* _Задания к упражнению_
1. Согласно беседе о труде на Востоке и на Западе, на какой фирме на Тайване был в гостях Евгений Козловский?
2. Продолжите беседу о труде на Востоке и на Западе сразу после ее последнего предложения.

Александр Костинский:

Как трудятся японцы, как трудятся корейцы? Есть ли принципиальное отличие в организации труда на Востоке и на Западе?

Евгений Козловский:

Боюсь что есть.

Михаил Брауде-Золотарев:

Ответ короткий. Трудятся, аки пчёлки.

Евгений Козловский:

Я опять скакну к Тайваню, повторяю, потому что много общего. Я там был в гостях на фирме ZyXEL, Нас привезли в их технопарк под Тайбеем - городок будущего, тайваньская Силиконовая долина. Привезли в роскошный не очень большой со вкусом сделанный особняк, вернее здание. Хочется сказать - особняк, потому что, несмотря на то, что это производственные помещения, всё отделано прекрасно. Мы вошли и попали на это производство. И вот первое, что я увидел. Сидит женщина за стеклом в "аквариуме" и кусачками откусывает в каждом конденсаторе две проволочки, а потом вкладывает в плату. Я как зачарованный простоял минут 20. Она сидит и вкладывает, она сидит и вкладывает. Я в 1962 году в работал Омске на каком-то авиационном заводе. Вот уже тогда, уже в Омске, такие процессы автоматизировались, хотя наш труд ничего не стоил. А она сидит откусывает и вкладывает. Я не знаю, кого у нас найти, чтобы он вот так с утра до ночи откусывал и вкладывал и был при этом доволен.

* _Собранные данные_
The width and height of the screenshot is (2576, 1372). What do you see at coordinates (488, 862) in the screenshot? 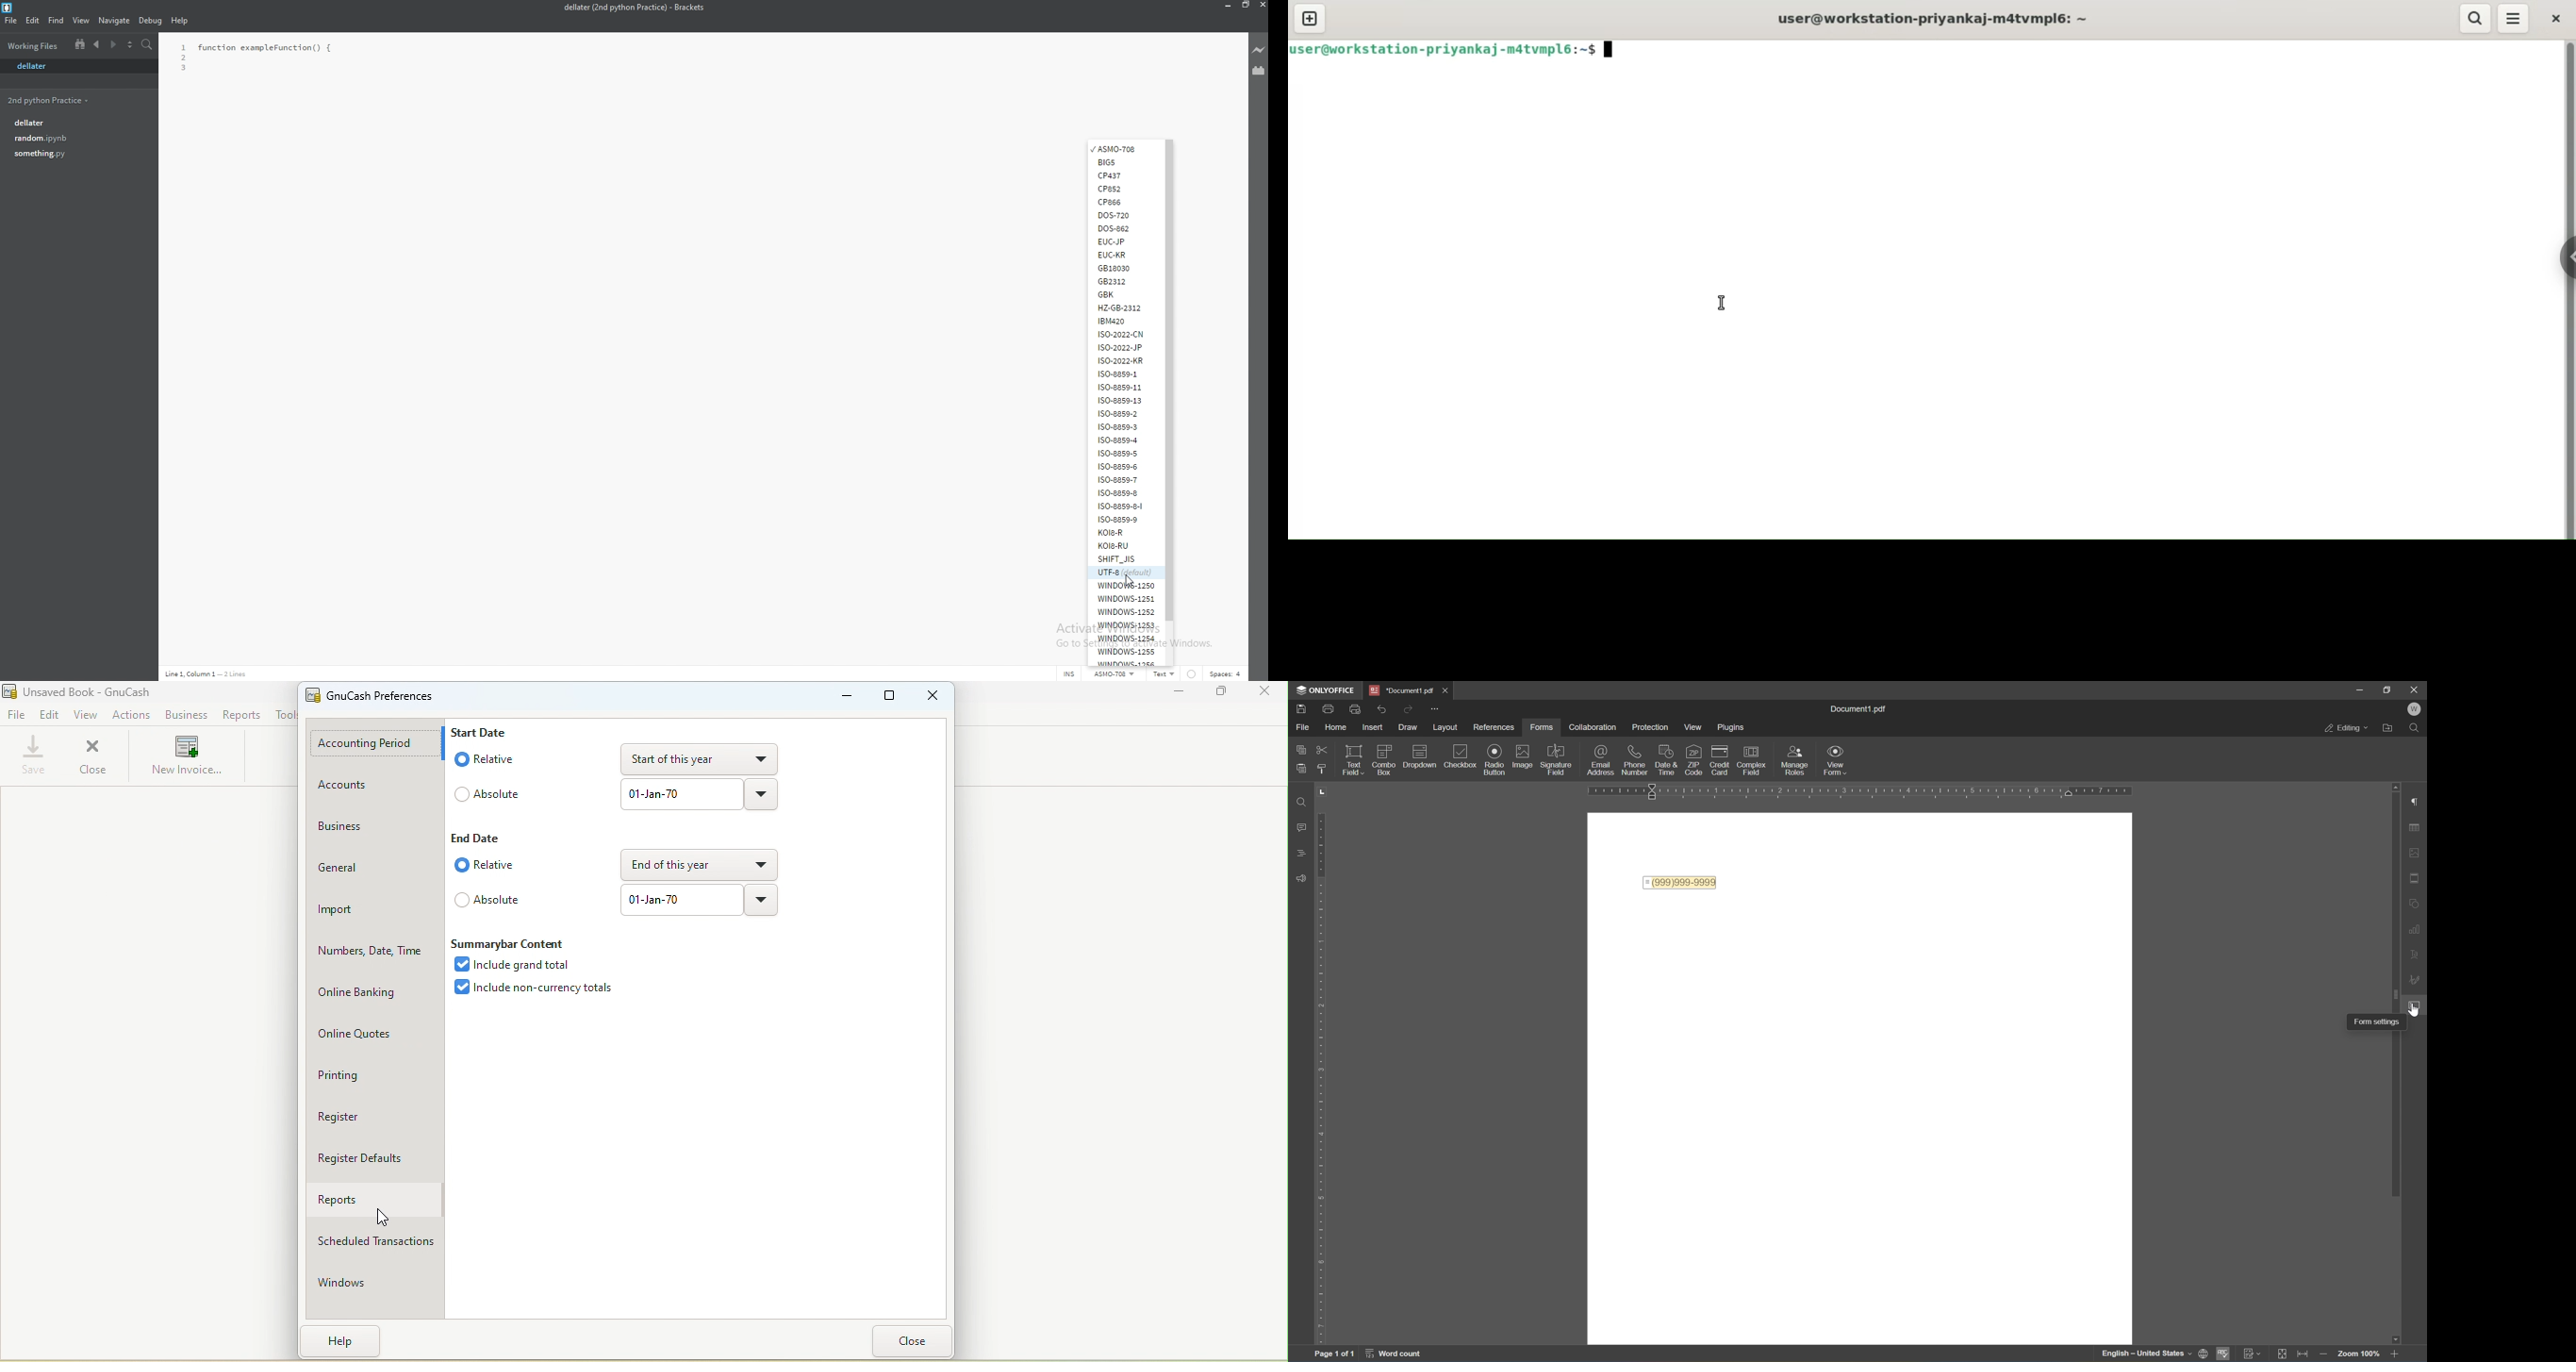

* _Ответы_
1. На фирме ZyXEL.

2.
Чтобы у него не было ощущения, что он сидит на месте робота, что его высокое предназначение не используется. Она сидит откусывает и вкладывает. В результате через три года купит мотороллер. Новый. И она счастлива. У неё всё хорошо. Она откусывает и вкладывает. Потом это повторилось, когда я был на заводе по производству цветных картриджей для принтеров. Там тоже огромный "аквариум". И там ходят люди в белых скафандрах. Надписи на японском и на португальском. Я спрашиваю: "Почему?". Португальская линия у вас что ли? Оказывается во время второй мировой войны, многие японцы эмигрировали в Латинскую Америку, многие в Аргентину, и вот их дети и внуки возвращаются сейчас на историческую родину, их принимают, но языка японского они не знают. Для них по-португальски. Вот эти рабы, вывезенные из Аргентины, по 12 часов в сутки ходят и тоже что-то вроде как откусывают. Они, естественно, что-то другое делают, но принцип такой же. Я постоял посмотрел - мне стало страшно. Я понял, что я бы на вторую неделю от такой жизни повесился. А они работают, они довольны. Кажется, что довольны. Во всяком случае, они так дисциплинированы и устроены, что если у них и есть недовольство, то они его давят, я думаю на уровне подсознания.

Киото - это японский Петербург. Там потрясающие барышни, старые кварталы. Вечером идёт жизнь. И ходят молодые японцы в костюмчиках, в галстучках с дипломатами в одиннадцать ночи. Только что наверное ушли с работы. Они так же чуть-чуть веселятся. Потом тихо уходят. Ощущение добровольной каторги. Страшной. Для русского человека - страшной. Я в Epson общался с менеджерами - высшее офицерство фирмы. Они такие же. У них другие машины, другие квартиры, но по сути - такие же. Ощущение каторги. Служения, а не работы. Это всё можно вынести, только если ты с этим внутренне согласен. Хотел бы я посмотреть на американца, европейца, а тем более русского, который готов с этим внутренне согласиться, который сумеет с этим внутренне согласиться.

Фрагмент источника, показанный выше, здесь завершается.